Document extract »
>>>>
Hoffman would not confirm that Esper had asked Rood to step down, saying he had not put the question to the SecDef.

In a statement, Esper said Rood had "played a critical role on a wide range of DoD issues including modernizing our nuclear deterrence capability, efforts to increase burden sharing by our NATO allies, our Missile Defense Review and implementing the National Defense Strategy. I wish him all the best in his future endeavors."

Hoffman said that Dr. James Anderson, the current senior official performing the duties of the deputy under secretary of defense for policy, would take on Rood's job until Trump picks a replacement, subject to Senate confirmation.

Rood, whose resignation was first reported by CNN, certified last July that Ukraine had met the requirements to receive $250 million in military aid at the same time that the Trump administration was withholding that aid.
<<<<
Dataset records »
>>>>
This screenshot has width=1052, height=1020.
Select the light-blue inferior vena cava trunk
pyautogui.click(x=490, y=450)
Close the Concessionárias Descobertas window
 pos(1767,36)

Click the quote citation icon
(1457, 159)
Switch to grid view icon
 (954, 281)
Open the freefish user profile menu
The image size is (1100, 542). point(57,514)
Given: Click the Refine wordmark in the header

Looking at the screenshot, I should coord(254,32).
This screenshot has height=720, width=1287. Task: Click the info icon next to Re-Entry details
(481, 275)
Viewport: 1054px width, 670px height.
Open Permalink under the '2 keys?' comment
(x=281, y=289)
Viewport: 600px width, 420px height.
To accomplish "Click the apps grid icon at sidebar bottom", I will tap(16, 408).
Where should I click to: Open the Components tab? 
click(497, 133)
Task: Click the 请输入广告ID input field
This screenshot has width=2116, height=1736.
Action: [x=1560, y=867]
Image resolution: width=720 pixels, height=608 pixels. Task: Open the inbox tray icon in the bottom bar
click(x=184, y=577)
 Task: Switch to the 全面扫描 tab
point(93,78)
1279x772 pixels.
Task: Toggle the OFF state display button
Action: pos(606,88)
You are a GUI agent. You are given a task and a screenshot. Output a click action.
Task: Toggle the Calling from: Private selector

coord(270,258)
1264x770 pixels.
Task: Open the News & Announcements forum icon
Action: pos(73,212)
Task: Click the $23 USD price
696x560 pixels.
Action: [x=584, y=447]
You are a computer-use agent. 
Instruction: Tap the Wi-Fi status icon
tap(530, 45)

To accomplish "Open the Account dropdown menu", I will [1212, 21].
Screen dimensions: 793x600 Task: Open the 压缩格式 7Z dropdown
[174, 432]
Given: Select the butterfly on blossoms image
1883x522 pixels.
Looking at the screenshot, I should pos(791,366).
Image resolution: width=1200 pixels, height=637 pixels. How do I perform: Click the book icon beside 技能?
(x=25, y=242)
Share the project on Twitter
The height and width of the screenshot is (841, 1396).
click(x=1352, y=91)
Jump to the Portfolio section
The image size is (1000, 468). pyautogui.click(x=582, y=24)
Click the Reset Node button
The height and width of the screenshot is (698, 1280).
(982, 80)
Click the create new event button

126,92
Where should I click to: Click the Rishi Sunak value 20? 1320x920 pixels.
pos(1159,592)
<<<<
Can you copy the passage on Rood's departure from the Pentagon word for word, from "Hoffman said that" to "withholding that aid."?

Hoffman said that Dr. James Anderson, the current senior official performing the duties of the deputy under secretary of defense for policy, would take on Rood's job until Trump picks a replacement, subject to Senate confirmation.

Rood, whose resignation was first reported by CNN, certified last July that Ukraine had met the requirements to receive $250 million in military aid at the same time that the Trump administration was withholding that aid.